→ **Compiti richiesti**
- a) Cita dal brano sulla scienza e i valori il tratto compreso tra "Questo rapido rannuvolamento" e "di convenienze sociali.", estremi inclusi.
- b) Nel brano sulla scienza e i valori, quale operazione distrugge l'essenza del bene e del bello?

→ **Brano citato**
# # # # #
Questo rapido rannuvolamento dell’orizzonte metafisico ha segnato un tramonto dell’arte, della vita morale, dei valori. La scienza dei ‘fatti’, dei fenomeni, non può dire nulla sul ‘valore’, su ciò che per sua natura è inattingibile alla razionalità scientifica. Per questo, nel momento in cui diviene un inconscio dogma metafisico, o un idolo culturale, la scienza inaridisce le energie spirituali di una civiltà, condanna i suoi sensi etici ed estetici a una progressiva atrofia e degenerazione. Perché l’opzione che si pone alla coscienza moderna è quella di sottoporre anche il bene e il bello ad analisi scientifica, ossia di tradurne in quantità la qualità, il che ne distrugge l’essenza. O di considerarli espressioni di una soggettività irrazionale o di convenienze sociali.
# # # # #
→ **Estratto dei dati**

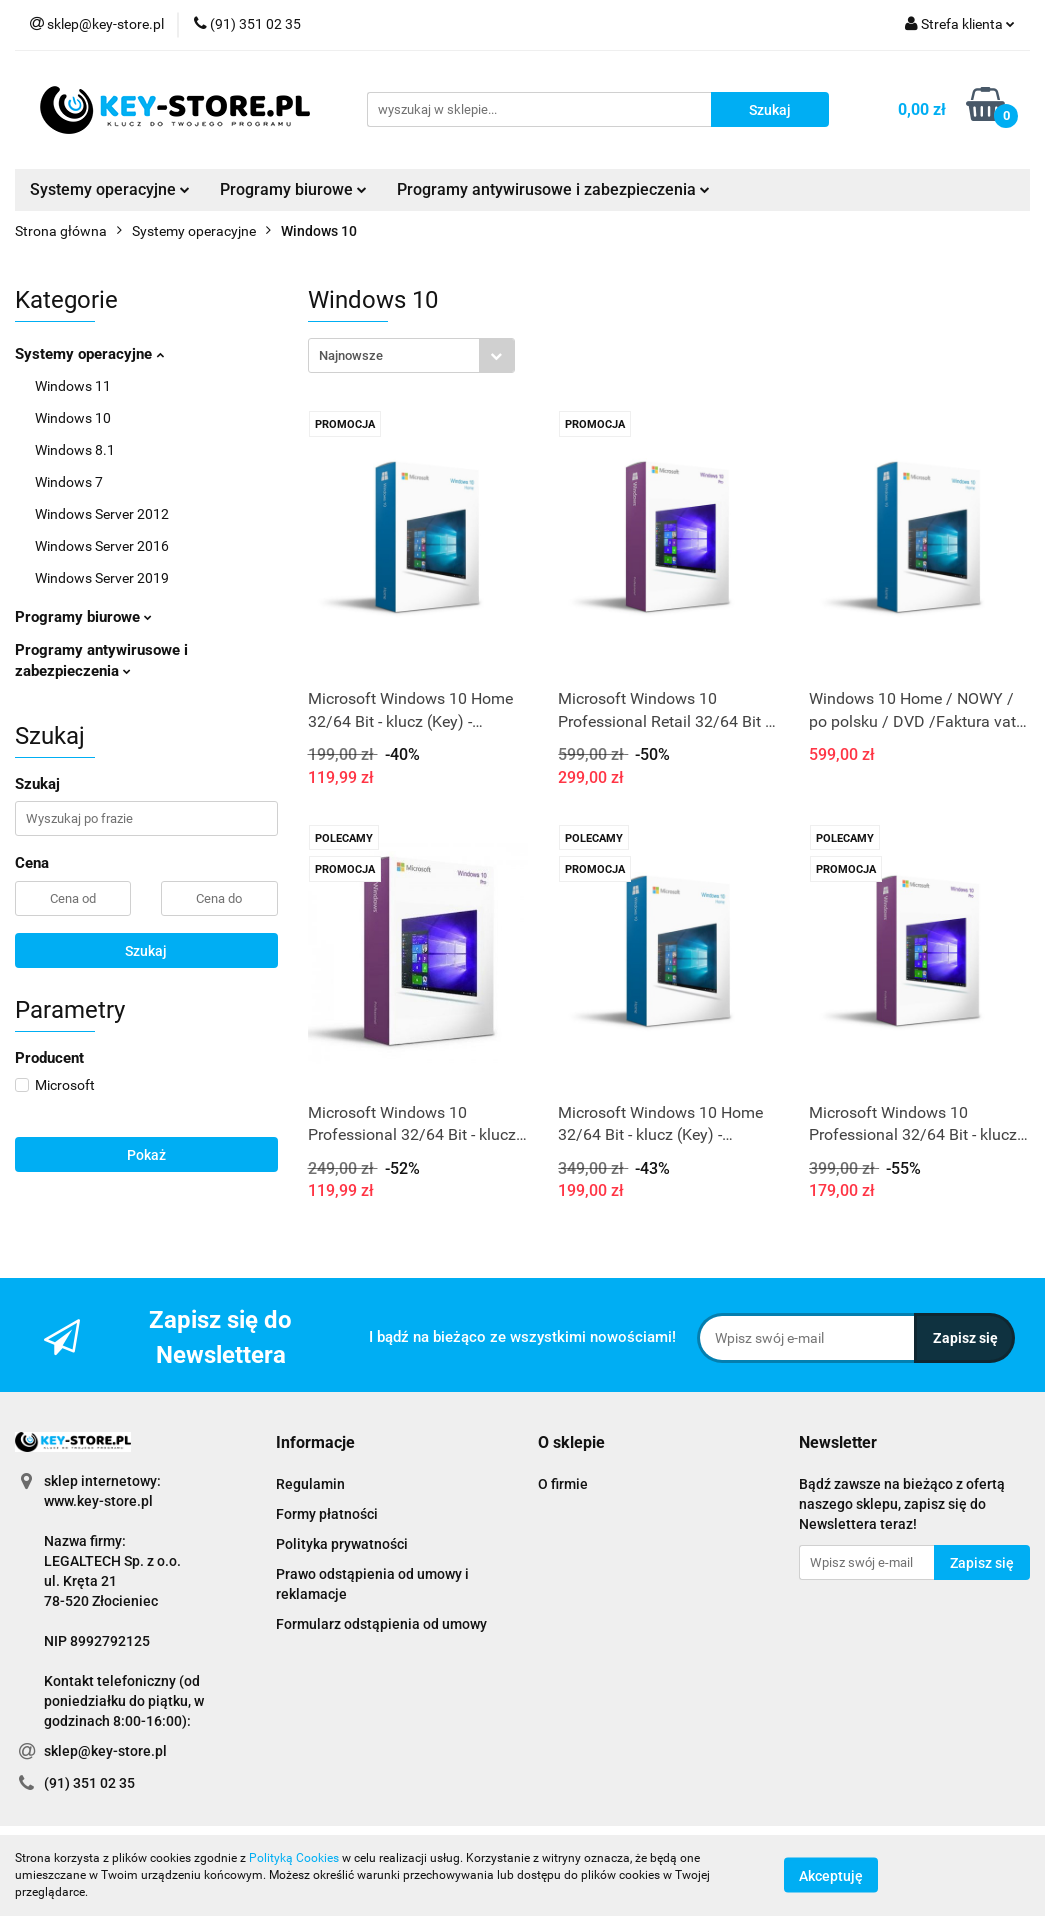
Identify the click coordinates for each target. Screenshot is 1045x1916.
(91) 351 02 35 (89, 1783)
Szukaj (146, 951)
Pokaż (146, 1155)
# # # # #
→ **Risultati dei compiti**
- a)
Questo rapido rannuvolamento dell’orizzonte metafisico ha segnato un tramonto dell’arte, della vita morale, dei valori. La scienza dei ‘fatti’, dei fenomeni, non può dire nulla sul ‘valore’, su ciò che per sua natura è inattingibile alla razionalità scientifica. Per questo, nel momento in cui diviene un inconscio dogma metafisico, o un idolo culturale, la scienza inaridisce le energie spirituali di una civiltà, condanna i suoi sensi etici ed estetici a una progressiva atrofia e degenerazione. Perché l’opzione che si pone alla coscienza moderna è quella di sottoporre anche il bene e il bello ad analisi scientifica, ossia di tradurne in quantità la qualità, il che ne distrugge l’essenza. O di considerarli espressioni di una soggettività irrazionale o di convenienze sociali.

- b) Sottoporli ad analisi scientifica, cioè tradurne in quantità la qualità.